Given instruction> In the reply below on estimating data for an institutional archive, what maximum yearly total does the writer calculate for a faculty of 1000?

Re: Estimates on data and cost per department for institutional archives?

From: JQ Johnson <jqj_at_DARKWING.UOREGON.EDU>
Date: Mon, 8 Dec 2003 15:07:02 +0000

Min-Yen KAN writes:
>we are currently trying to estimate the amount of data that
>will eventually flow into the institutional archive.

"archive"? "eventually"?

As Stevan Harnad has noted, the volume of data for preprints, postprints,
and theses is likely to be minuscule, even if you are successful in
getting widespread adoption by your faculty. At most institutions
the average annual peer-reviewed production [per author] is probably
between 1 and 5 papers. Let's say you got total buy-in from a faculty
of 1000, that all of your faculty submit 10 papers per year, and that
each paper is a PDF document 400KB. That's 10K items and 4GB/year max,
which is tiny in terms of disk space.

Items>
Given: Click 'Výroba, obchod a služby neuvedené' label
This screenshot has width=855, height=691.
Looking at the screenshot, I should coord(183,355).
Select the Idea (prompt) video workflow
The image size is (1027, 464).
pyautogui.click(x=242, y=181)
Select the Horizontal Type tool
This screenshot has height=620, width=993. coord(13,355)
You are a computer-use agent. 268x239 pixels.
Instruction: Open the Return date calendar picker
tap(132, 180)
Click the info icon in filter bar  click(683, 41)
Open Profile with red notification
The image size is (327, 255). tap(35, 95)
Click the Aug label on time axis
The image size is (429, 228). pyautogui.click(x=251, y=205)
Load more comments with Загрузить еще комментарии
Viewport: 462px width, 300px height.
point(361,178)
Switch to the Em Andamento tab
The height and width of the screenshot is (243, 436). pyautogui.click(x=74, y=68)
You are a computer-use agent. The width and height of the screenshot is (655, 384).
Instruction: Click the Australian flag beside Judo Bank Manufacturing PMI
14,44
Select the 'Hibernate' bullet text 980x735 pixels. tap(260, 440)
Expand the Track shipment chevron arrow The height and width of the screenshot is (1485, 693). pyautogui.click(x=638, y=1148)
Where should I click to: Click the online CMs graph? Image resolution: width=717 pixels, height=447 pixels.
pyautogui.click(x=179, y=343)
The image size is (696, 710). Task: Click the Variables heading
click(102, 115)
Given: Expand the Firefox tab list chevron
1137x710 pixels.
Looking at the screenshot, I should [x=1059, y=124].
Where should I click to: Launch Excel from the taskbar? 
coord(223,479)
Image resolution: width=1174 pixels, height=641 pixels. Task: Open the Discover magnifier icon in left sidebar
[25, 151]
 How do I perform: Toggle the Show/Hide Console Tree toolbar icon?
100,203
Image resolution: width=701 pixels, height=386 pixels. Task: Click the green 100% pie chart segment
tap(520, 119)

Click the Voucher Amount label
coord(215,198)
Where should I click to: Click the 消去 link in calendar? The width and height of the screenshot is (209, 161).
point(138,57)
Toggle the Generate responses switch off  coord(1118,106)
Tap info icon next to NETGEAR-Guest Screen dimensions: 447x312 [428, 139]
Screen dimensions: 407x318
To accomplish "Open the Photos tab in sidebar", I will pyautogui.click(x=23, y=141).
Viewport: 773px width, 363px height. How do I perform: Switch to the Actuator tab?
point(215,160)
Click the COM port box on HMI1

Written answer> 10K items and 4GB per year.